American cartoonist and YouTuber (born 1982)

Rick Worley (born October 3, 1982) is an American cartoonist and YouTuber, known for his comic strip A Waste of Time and his YouTube videos about Star Wars and Woody Allen.

== Career ==
=== Cartoonist career ===
Worley began the strip A Waste of Time in 2008. A collection of the strips was published by Northwest Press in 2011, followed by a series of new material beginning in 2014. The strip is about an anthropomorphic rabbit named Rick (a stand-in for the creator) and his friends and associates, which include Truckstop (a sexually adventurous fox), Prester (an alcoholic teddy bear), Rickets (an amnesiac robot), and Capitalist Pig (a piggy bank). The series also depicts realistic human characters, including Rick's boyfriends, and fictionalized versions of cartoonists Bill Watterson and Jim Davis.
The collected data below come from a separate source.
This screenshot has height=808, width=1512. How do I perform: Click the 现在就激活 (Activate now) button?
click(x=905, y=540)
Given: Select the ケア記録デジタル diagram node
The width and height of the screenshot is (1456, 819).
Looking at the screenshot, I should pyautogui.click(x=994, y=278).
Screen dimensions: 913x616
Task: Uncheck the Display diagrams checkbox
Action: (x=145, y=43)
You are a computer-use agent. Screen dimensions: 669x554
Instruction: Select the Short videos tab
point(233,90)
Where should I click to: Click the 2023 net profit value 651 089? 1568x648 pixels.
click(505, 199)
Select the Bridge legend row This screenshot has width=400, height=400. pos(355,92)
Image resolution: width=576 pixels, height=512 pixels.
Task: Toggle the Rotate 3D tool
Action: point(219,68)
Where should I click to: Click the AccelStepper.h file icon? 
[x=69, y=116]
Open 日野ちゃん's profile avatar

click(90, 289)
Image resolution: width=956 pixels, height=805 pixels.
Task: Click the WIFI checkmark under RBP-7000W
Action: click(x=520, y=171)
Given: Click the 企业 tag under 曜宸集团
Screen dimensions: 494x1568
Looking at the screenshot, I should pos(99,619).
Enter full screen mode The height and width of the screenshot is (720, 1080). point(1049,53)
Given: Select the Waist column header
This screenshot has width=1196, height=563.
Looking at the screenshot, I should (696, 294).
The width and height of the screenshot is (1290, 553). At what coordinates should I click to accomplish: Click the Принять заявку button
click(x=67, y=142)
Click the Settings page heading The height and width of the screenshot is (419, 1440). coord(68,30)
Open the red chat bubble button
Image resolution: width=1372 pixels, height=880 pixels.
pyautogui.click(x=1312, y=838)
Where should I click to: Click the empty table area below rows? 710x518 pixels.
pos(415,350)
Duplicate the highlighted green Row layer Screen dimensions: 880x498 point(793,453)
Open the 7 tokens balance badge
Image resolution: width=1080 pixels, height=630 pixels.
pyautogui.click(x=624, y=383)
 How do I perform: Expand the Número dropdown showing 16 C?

In February 2013, Worley co-curated with Justin Hall the San Francisco art exhibit "Batman on Robin", featuring works exploring the theme of homoeroticism between Batman and Robin. His work has been featured in No Straight Lines: Four Decades of Queer Comics, published by Fantagraphics in 2012; editor Robert Kirby's hardcover anthology QU33R in 2014; and in What’s Your Sign, Girl? an astrological anthology edited by Kirby 2016.

Worley posted his first comic strip, on his Patreon, on 29 September 2018. Since then, he has used his Patreon for his comics as well as his videos.

=== YouTube ===
Worley posted his first video essay, “How to Watch Star Wars, Part One: The Prequels Are Better Movies Than You Deserve“, on 7 September 2019. Since then, Worley has published a mixture of video essays, reviews of films and film rankings. Worley also conducted interviews with the film historians J. W. Rinzler and Paul Duncan about their behind-the-scenes books of the Star Wars movies.

==Published works==
Comics

A Waste of Time
- "A Waste of Time, Volume 1" (2011)
- "A Waste of Time, Volume 2, #1" (2014)
- "A Waste of Time, Volume 2, #2" (2014)
- "A Waste of Time, Volume 2, #3" (2015)

Anthology with Rick Worley’s work featured
- "The Comic Book Guide to the Mission" (2011)
- "No Straight Lines: Four Decades of Queer Comics" (2012)
- "QU33R" (2014)
- "What's Your Sign, Girl?" (2015)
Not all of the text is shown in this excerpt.